Writing with the darkness.
This week’s writing has been more difficult than others, and not because of the usual reasons (laziness, business, distractedness). While I’ve slowly made progress from 0k to 4K (about 2K from the chapter end) it’s been laborious, to say the least. Though I’m writing from a draft, I know what’s going to happen, so technically I shouldn’t be having issues.
Except I am. And it’s all because it’s so damned dark.
Fantasy tends to fall to either side of the extreme: light and hopeful, or dark and mournful. Or at least, it’s light peppered with enough dark that the contrast leaves you a bit heartbroken.
And I have to blame myself for this predicament, because with Peter of Windbourne I really wanted to take the last draft, completed some three years ago, to another level. I wanted to complicate the characters and relationships more, shake up the alliances, and use a broader brush to pull in the shadows. I wanted it to grow up. As a result, scenes that were once a little depressing, perhaps, are all the more dark, and it’s made a tough haul for me.
Typically this kind of thing doesn’t bother me. I dealt with darkness a great deal in the last few books. It may be that it affects me more this time around because this story is the first story I ever completed, and I know the characters more than any others.
So, this week’s writing has been in fits and starts. I typically finish a chapter a week, sometimes more. But it’s been all herky jerky, and distracted. Happy funny things on Twitter are so much better than writing about the destruction of a kingdom, and the inability of even remarkable people to do anything to save it. Perhaps it’s that hopelessness that’s getting to me… it’s quite likely.

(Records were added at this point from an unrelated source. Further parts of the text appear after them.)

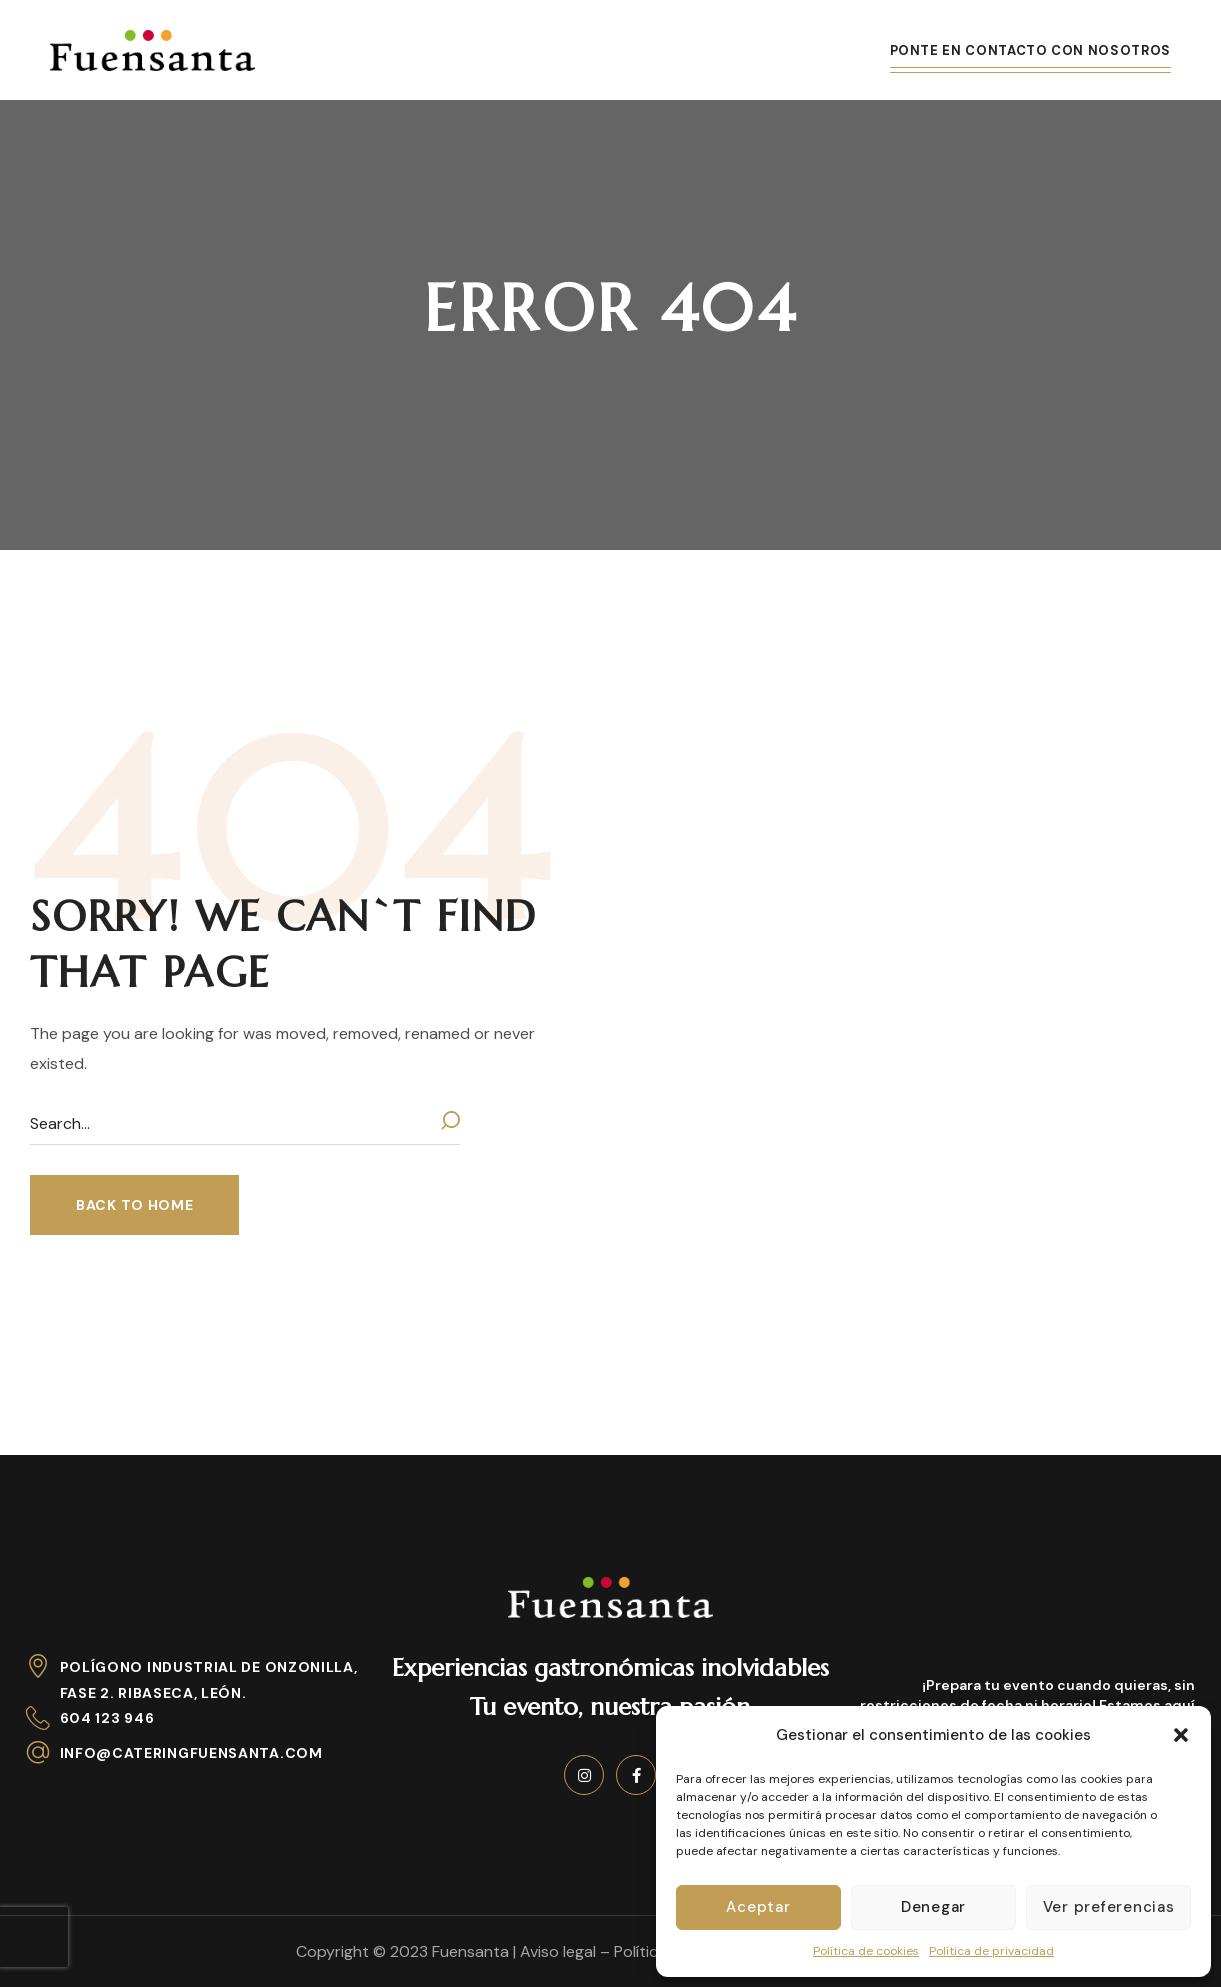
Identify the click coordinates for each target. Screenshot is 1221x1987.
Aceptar (758, 1907)
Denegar (933, 1907)
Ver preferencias (1109, 1907)
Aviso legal (558, 1951)
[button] (1181, 1735)
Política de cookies (866, 1951)
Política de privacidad (991, 1951)
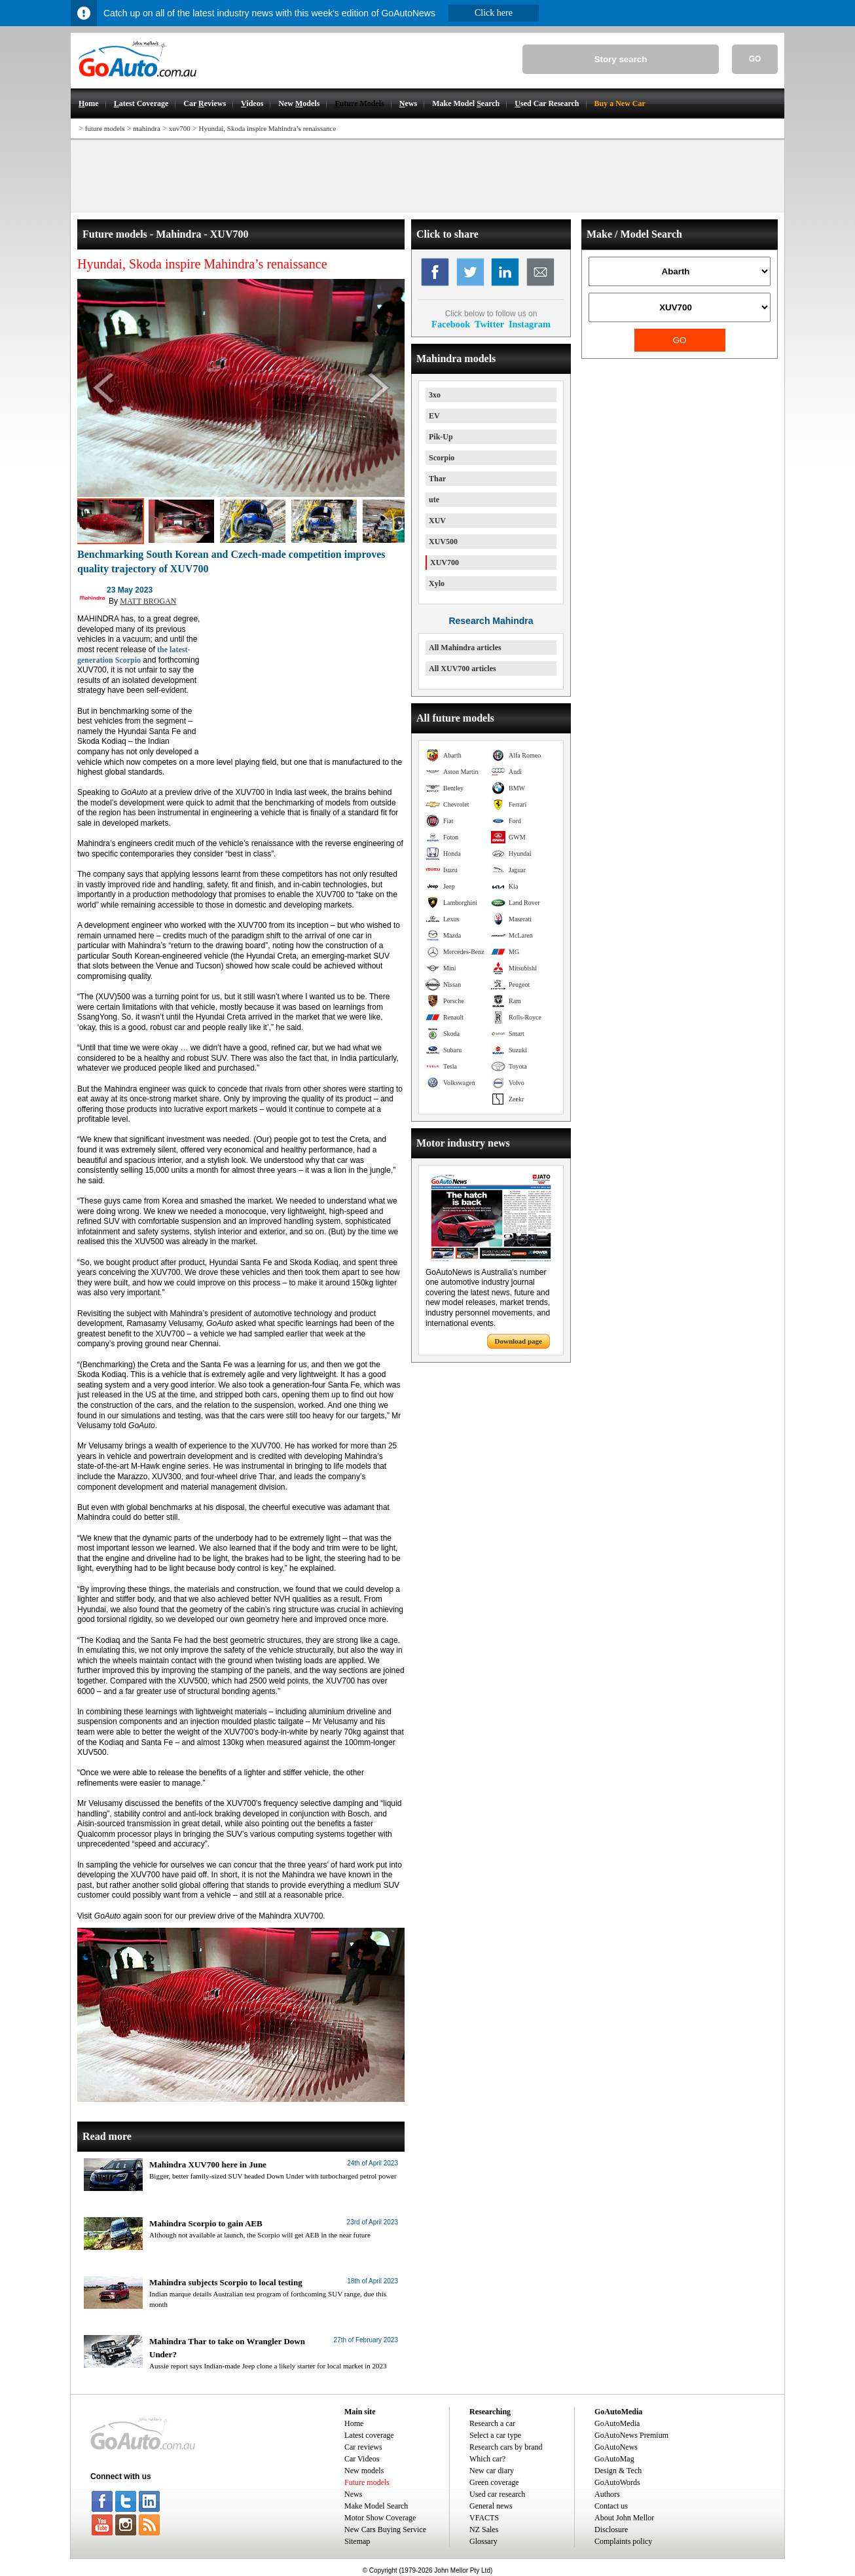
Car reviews (363, 2447)
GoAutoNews (616, 2447)
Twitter (489, 324)
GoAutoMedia (617, 2423)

The destruction of hope isn’t a pervasive theme in the book, but it’s one that I wanted to write more about in this draft. I think that helplessness is important especially in relationship to our world. I have a really difficult time wrapping my head around the kind of hopeless injustice that occurs around the world–violence to children, families, cultures–and this is my way of dealing with it, with commentary.
Because heroes can’t always win. In fantasy we are programmed to think that heroes, if given the right tools and spells and time, can save anyone. But sometimes they can’t. For all the flak that Tolkien gets, I think that was the greatest gift he gave the genre (even if it is so often ignored). Sometimes the hero fails. But in that moment of darkness, out of that despair, comes such a rich possibility.

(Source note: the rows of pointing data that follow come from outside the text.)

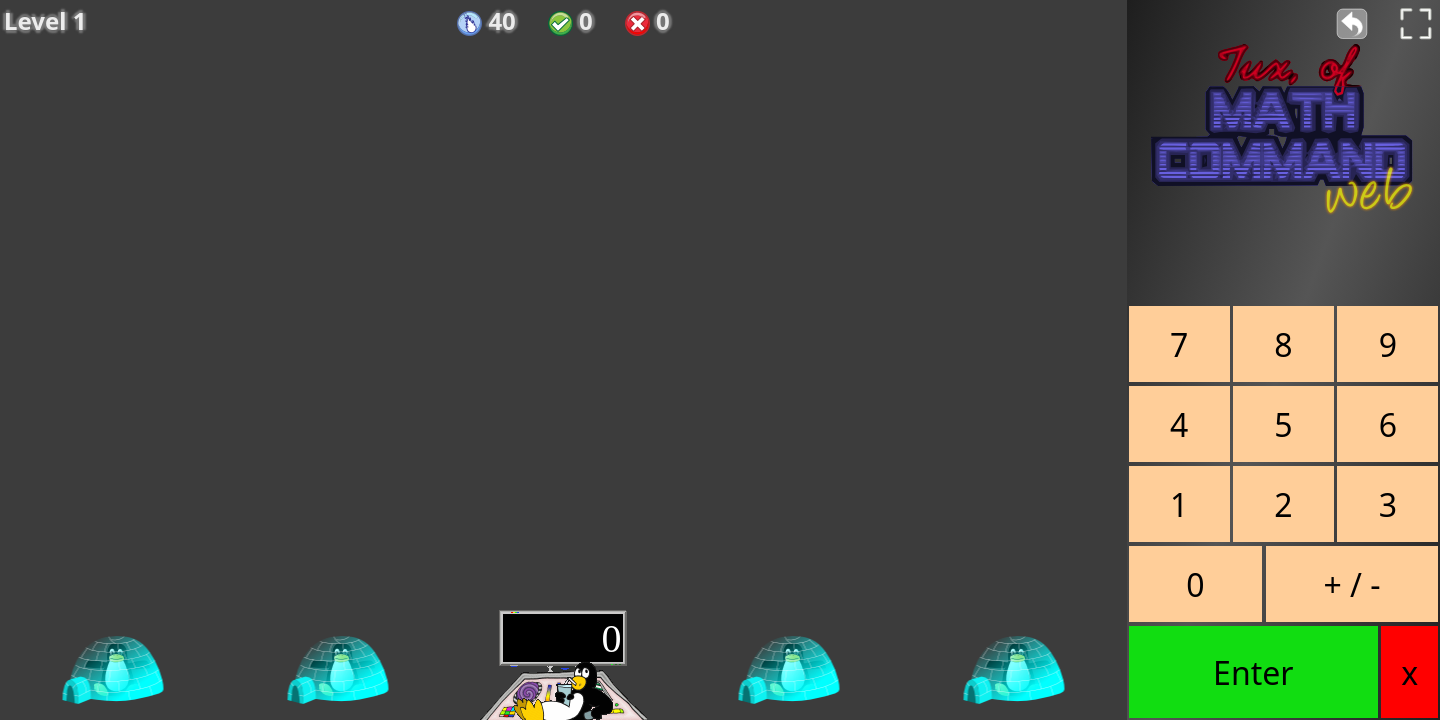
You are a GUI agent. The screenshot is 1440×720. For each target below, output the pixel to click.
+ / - (1351, 584)
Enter (1253, 672)
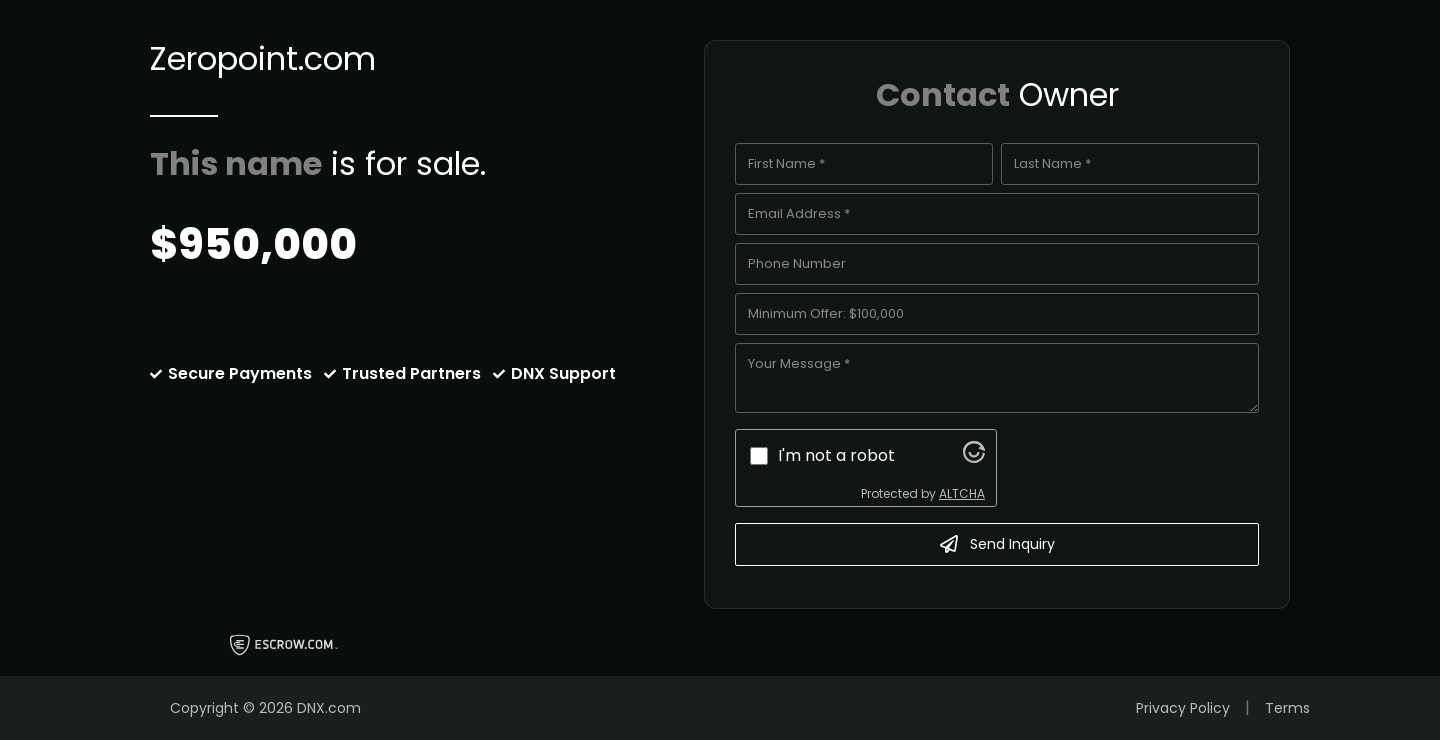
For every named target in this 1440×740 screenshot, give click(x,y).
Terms (1287, 708)
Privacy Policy (1183, 708)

Anyway, talking to a few people about the issues, the advice has ranged from “carry on” to “don’t write about it”. I am moving foward, albeit slowly. Because if I stop writing about the things that matter to me, if is stop telling the stories that are difficult, I compromise one of my core beliefs. Holding a mirror up to nature, and all that. In reality I may not be the bravest of beings, but in text I can forge on further than the boundaries here in my world…
3 Comments
Jim Breslin
Natania – A good post about a subject I’ve been reflecting on a lot. In a way, I’m starting to think writing is like “method acting,” where you have to get in the skin of the character and the character becomes you. I’m working on a story that each day by noon I’m exhausted and I spend the rest of the day thinking about the character. I think the deeper you try to go, the harder it becomes. Good luck.
Liam
Natania — certainly carry on. Sometimes sluggishness may a sign you’re going in a direction you know on some level is working. But in this case it seems you’re having to deal with something more challenging because it’s more powerful.
Steven Till
Natania, I’m right there with you. With the first couple of drafts of my novel, my characters were too flat, either too much one way or too much the other way ( light or dark if you will), and I tried to broaden those characters, and oftentimes didn’t like the decisions they made or the manner in which they acted. It’s still something I feel I can improve on. Like you said, “heroes can’t always win” (never more true than with George R.R. Martin’s A Song of Ice and Fire), but in truth, that’s what makes the characters more tangible, more human. Keep plugging away at your writing!